In 2003, a New Delhi conference on accelerating corporate involvement in fighting HIV/AIDS brought together representatives from a global soft drink company, the Gates Foundation, senior U.S. government leaders and the World Bank, among others. In the weeks that followed, one attendee, the Indian conglomerate Tata, expanded HIV/AIDS workplace prevention and public awareness programs. The next year, the Indian pharmaceutical company Cipla worked with global drug companies and a global nonprofit, making an HIV/AIDS drug available at a price below $1 per day. Many of the organizations involved continue to work together.
In another program, the nonprofit Forestry Stewardship Council announced a registry in 2006 to help companies ensure that the wood they buy is harvested in a responsible manner. It was funded with a $380,000 grant from The Home Depot Foundation, the charitable arm of a hardware retailer that just a few years before had been threatened with boycotts because it sold wood from old-growth forests.
Despite the apparent success of these initiatives, there seem to be many potential pitfalls to a wider use of megacommunities, and the authors either don’t address them or dismiss them as minor obstacles on the road to “win-win-win” solutions.
In the chapters that act as a sort of megacommunity manual, there’s one particularly obvious hole: What happens when interests brutally collide? The consultants do mention the problem of inherent conflict but don’t provide many suggestions for what to do about it.
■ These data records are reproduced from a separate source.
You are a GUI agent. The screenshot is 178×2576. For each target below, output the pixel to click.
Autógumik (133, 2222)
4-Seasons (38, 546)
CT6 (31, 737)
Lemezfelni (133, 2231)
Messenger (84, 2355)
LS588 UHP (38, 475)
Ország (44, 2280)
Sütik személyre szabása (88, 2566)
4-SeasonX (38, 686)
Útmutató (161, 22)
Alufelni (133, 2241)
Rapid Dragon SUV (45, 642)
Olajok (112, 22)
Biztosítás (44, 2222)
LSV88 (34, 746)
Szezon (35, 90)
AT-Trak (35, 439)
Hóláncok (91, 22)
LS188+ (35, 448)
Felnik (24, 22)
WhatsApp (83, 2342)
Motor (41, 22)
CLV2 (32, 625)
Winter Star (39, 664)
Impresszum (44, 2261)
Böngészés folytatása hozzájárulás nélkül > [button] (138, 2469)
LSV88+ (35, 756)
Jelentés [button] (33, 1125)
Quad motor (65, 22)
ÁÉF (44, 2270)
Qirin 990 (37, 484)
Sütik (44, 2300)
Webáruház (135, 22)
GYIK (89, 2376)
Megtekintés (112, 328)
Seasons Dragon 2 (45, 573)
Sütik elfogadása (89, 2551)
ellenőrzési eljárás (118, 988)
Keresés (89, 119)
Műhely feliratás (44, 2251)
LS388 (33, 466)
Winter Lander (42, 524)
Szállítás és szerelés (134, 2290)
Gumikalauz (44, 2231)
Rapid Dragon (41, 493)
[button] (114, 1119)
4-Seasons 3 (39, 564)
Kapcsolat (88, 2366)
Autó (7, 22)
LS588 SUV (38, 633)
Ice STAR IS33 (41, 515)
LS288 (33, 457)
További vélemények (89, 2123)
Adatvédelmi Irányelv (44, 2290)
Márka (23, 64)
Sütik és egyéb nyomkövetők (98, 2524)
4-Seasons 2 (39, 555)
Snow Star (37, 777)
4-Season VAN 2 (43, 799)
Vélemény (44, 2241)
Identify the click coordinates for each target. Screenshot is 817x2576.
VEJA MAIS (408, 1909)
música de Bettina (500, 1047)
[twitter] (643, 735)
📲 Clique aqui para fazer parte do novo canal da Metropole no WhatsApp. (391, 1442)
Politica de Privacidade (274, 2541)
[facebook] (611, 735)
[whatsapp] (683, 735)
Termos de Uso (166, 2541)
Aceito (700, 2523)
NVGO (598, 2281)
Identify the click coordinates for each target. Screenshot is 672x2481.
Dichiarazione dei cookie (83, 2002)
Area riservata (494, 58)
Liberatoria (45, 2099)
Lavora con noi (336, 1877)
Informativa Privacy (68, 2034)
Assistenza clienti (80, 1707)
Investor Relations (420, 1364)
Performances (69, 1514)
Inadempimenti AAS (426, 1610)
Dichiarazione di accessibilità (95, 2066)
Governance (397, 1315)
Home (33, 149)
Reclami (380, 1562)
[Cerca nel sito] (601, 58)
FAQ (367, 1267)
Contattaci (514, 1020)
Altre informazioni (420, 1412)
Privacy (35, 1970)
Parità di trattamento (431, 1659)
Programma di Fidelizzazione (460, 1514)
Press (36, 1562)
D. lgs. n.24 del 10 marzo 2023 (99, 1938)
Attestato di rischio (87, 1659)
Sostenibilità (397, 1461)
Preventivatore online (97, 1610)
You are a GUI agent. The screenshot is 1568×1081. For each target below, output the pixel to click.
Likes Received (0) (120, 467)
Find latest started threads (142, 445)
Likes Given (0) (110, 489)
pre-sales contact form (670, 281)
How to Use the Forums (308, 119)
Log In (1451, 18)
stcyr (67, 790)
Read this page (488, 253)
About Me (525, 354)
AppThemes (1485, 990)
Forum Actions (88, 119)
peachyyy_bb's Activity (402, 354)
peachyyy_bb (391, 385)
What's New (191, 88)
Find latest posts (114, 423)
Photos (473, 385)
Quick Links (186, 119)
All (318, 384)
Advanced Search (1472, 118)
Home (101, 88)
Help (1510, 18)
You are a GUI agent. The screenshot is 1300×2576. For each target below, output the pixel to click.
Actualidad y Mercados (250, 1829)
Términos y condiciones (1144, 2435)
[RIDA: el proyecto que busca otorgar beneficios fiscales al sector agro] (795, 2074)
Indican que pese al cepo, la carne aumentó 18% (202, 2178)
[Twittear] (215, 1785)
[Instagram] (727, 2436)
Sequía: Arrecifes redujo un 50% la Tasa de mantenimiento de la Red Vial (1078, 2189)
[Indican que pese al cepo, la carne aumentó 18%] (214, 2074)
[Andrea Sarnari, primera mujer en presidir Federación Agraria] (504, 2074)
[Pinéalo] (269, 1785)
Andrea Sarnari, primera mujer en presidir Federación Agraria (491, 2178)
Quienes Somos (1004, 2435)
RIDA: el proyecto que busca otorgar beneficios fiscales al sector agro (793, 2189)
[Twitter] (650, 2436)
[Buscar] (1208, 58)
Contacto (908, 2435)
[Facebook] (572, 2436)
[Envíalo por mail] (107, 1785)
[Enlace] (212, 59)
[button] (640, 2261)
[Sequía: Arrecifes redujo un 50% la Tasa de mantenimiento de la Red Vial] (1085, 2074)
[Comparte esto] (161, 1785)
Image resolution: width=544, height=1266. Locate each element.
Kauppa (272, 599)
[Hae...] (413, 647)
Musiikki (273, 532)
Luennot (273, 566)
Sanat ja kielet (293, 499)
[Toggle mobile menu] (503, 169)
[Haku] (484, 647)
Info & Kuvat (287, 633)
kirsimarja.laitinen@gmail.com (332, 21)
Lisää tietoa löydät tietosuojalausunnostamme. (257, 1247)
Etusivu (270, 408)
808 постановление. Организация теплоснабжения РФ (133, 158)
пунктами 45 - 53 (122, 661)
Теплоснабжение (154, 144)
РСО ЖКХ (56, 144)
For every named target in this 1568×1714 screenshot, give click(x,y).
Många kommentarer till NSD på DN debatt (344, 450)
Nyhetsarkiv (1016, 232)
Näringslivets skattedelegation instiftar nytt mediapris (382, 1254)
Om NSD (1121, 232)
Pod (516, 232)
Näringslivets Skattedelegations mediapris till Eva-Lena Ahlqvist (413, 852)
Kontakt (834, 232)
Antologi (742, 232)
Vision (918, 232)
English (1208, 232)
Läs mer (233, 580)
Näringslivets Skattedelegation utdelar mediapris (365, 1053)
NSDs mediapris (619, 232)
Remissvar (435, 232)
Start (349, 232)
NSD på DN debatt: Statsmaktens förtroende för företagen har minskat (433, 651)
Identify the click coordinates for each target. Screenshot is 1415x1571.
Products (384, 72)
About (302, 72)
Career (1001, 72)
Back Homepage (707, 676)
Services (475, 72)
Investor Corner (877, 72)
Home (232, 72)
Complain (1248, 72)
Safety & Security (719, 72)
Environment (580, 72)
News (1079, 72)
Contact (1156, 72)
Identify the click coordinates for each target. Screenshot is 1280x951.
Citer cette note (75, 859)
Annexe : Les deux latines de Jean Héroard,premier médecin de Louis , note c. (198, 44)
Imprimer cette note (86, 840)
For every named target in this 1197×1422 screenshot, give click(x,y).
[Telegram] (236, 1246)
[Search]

The megacommunity concept assumes that all players that relate to a problem want to solve it and that an optimal, long-term, consensus solution can be found if they talk things out long enough. Nearly all the examples they’ve chosen for the book exist in communities where profits align quite conveniently with the desires of government and nonprofit groups — sustainable energy production, a healthy labor force, hurricane protection.
But what if the desires — and even the core beliefs — of relevant groups are so far apart that there seems to be no common ground? What might happen, for example, if Human Rights Watch, the United Nations, Democratic members of Congress and Bush administration lawyers met to discuss prisoner interrogation techniques at Guantánamo Bay? It’s hard to believe the executive branch would cede much ground to its critics. Any number of less extreme cases exist: critics of genetically modified organisms talking to big grain manufacturers; proponents of market-oriented reform in South America talking to representatives of the continent’s low-income native population; prospective Arctic National Wildlife Refuge oil drillers meeting with hard-core Alaskan environmental activists.
For all their touting of inclusivity and the decline of the top-down command structure, the authors’ examples often fail to take into account the interests of average citizens — or, really, anyone other than a member of the technocratic elite. One example: Faith-based charities, which have proven successful at providing everything from soup kitchens to addiction recovery programs, are barely mentioned. Unfortunately, this focus on elites is exactly what one might expect from the globe-trotting partners of an international consulting firm that caters to wealthy businesses and governments.
The subtitle of the book and its foreword and preface suggest that megacommunities can address our biggest, most complex global challenges. Yet too often what the authors describe are just companies engaging with government and the civil sector to prop up profits without making too many people angry or devoting a small percentage of revenue to a community’s benefit. This may be valuable work, but it’s not going to save the world.